• new york times bestseller'a girmeyi başaran amerikalı yazar.

    cinayet ve gizemli olaylar ilgi alanıymış. en bunaldığı şeylerden biri de; kendisi gibi şirin bir kadının nasıl olur da böyle karanlık öyküler yazdığı türündeki sorularmış. hayır, sorulan sorulardan bunalmasına bir şey diyemem, tabi de web sitesindeki kadın kendisiyse koskoca bir yazar olmasına rağmen şirin sözcüğünün anlamını bilmiyor diye ayıplayacağım, hanımefendiyi. kendisi daha çok elinde koca bir şırıngayla zorla iğne yapmaya çalışan hemşirelere benziyor. bu tarz öyküleri yazacak potansiyel var yani. kitapları:

    (bkz: alone)
    (bkz: say goodbye)
    (bkz: the neighbor)
  • kendisinin hide (bizde saklambaç adıyla yayınlandı) romanını okudum. best seller olması normal çünkü sonuna kadar kendini heyecanla izlettiriyor (aksiyon filmi izler gibi, kesinlikle kitap okuma hissi vermiyor). gerilim her daim yüksek. bunu sağlayabilmek için de her iki sayfada bir twist yerleştirmiş. o mu, bu mu derken heyecan sürüp gidiyor. ama sorun şu: madem okuyucuyu şaşırtmaya yönelik bu kadar twist koydun, bari bunların hepsini birbirine entegre et ve okuyucu sonuca bu yığının birikimiyle varsın. o kadar zihin egzersizi yapmanın keyfine varsın. ama yok, ne oluyor? siz o kadar ipucu okuyun, karakterleri anlamaya çalışın, amcanın biri çıkıyor bütün hikayeyi anlatıveriyor. kitabını kolay satmanın şımarıklığına dayanarak formülleştiren (filme çekilmesi kesin), olay örgüsüne saygısız bir yazar.
  • okuyucunun ilgisini kitabın sonuna kadar ayakta tutan yazar. bu konuda bir sorun yok. ama finaller tam bir hayal kırıklığı. 450 sayfa çeşitli ipuçlarıyla, farklı ölüm tehditleriyle, adrenalinle dolu dolu geçiyor ancak bunların hiç biri olaya bağlanmadan son iki sayfada katil ortaya çıkıyor. hooop oldu bitti hadi maşallah, bir bakıyorsunuz kitap son bulmuş. insan "bu mudur yani?" demekten alamıyor kendini.
  • üç kitabını okudum ve maşallah kısa zamanda bir sürü kitap yazabilmiş bir insan kendisi. ama işte öyle olunca da kitaplar hep birbirine benziyor.

    --- spoiler ---

    bir kere bu kadının, minik çocuklarla ve tecavüzle ilgili sorunları var bence. üç kitapta da mı aynı şey olur? tecavüze uğramış çocuklar var, büyüyorlar ya da bilmem ne işte... ve bazı karakterlerin ailesi ile ilgili sorunları var illa. iki kitabını arka arkaya okudum ve sağlam psikolojimin için etti bir müddet. yeter artık şu çocukları rahat bırak be kadın! veya tecavüzü işte ne bileyim. başka türlü suç mu yok, gizem mi yok güzelim sana?

    --- spoiler ---

    enteresan bir konu bulduktan sonra dallandırıp yazılabilitesi olan kitaplar aslında. sürükleyici, hakkını vermek lazım. "ne olmuş ne olmuş" diye diye sabahı ediyorsunuz.

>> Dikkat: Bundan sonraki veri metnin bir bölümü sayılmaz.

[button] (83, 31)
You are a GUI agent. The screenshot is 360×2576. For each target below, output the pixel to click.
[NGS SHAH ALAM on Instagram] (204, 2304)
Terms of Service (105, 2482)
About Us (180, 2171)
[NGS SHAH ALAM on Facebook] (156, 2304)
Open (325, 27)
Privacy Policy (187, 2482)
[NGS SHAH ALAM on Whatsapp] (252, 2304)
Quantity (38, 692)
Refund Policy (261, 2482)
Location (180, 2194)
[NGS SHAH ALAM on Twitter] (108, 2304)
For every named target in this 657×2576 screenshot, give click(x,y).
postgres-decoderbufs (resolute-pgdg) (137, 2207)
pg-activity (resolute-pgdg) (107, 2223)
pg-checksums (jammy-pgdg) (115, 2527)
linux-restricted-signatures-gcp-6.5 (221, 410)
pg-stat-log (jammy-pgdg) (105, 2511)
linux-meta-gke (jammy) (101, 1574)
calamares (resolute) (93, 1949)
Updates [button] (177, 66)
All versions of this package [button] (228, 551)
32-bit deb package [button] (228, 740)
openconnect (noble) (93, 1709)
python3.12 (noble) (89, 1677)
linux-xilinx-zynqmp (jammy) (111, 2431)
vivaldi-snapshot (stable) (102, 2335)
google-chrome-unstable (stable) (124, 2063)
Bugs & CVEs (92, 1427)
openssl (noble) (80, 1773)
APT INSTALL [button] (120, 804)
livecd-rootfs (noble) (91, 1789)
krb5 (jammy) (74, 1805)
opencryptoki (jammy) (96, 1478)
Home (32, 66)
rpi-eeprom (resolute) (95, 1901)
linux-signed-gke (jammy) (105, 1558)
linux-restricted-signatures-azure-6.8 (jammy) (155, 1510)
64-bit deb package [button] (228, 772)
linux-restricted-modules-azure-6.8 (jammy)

    başka kitabını okumam herhalde artık ama. bu kadar çocuk eziyetine şahit olmak yetti.
  • kendisi eski bir oliver wyman* çalışanıdır. doksanların ortasında iki yıl kadar research analyst olarak görev yapmış ve hatta the perfect husband adlı kitabını da o dönemde gece geç saatlere kadar çalışarak kaleme almış.
  • polisiye gerilim türünü kuntellektüel ortamlarda falan hararetle savunan ve herkese de ısrarla tavsiye eden biriyim. polisiye başlığı altında adamlarımı öven uzun bir entari yazdım zamanında, ara sıra da o entariyi güncellerim, zaman zaman da mesaj gelir hocu bunu da okuyak mı şunu da okuyak mı ne dersin kabilinden.
    polisiye iyidir güzeldir diye de överiz fakat böyle yazarlar elimizi bağlıyor anacım. bu mudur yani diyorlar okuyanlar, bu değildir arkadaşım. tür iyidir ama güzel yazılmışsa. kötü yazılmış klişelerle dolu bir roman okumak isterseniz aha bu kadının romanlarını alın okuyun derim.
    nasıl da kötü polisiye yazıyor anlatamam. anlamak da gerekmez zaten.
  • orjinal adi "live to tell" olan ve türkçe'ye "anlatmak için yaşa" olarak çevrilen kitabın sahibi. soluksuz okunası yazar.
  • özellikle quincy ve d.d warren serilerine bayıldığım, şu zamana kadar hiçbir kitabı beni hayal kırıklığına uğratmamış olan yazar. her seferinde okuyucuyu terse yatıran, sürükleyici bir tarzı var. fakat kendisinin ciddi anlamda pedofili/ çocuk istismarı takıntısı var. neredeyse her kitabında bu temayı işliyor. acaba başından böyle bir olay geçmiş olabilir mi diye düşünmüyor değilim.
  • memlekette kitaplığımda bir anda gözüme çarptı yan yana sıralanmış kitapları ve merak ettim sözlükte kaç entry var hakkında diye.
    lisedeyken o zamana kadar yazdığı çoğu kitabını okumuştum. gerilim/gizem/polisiye türünü ilgi uyandırıcı kitap kapakları ve harika düşünülmüş karakterlerle sevdirmişti zamanında.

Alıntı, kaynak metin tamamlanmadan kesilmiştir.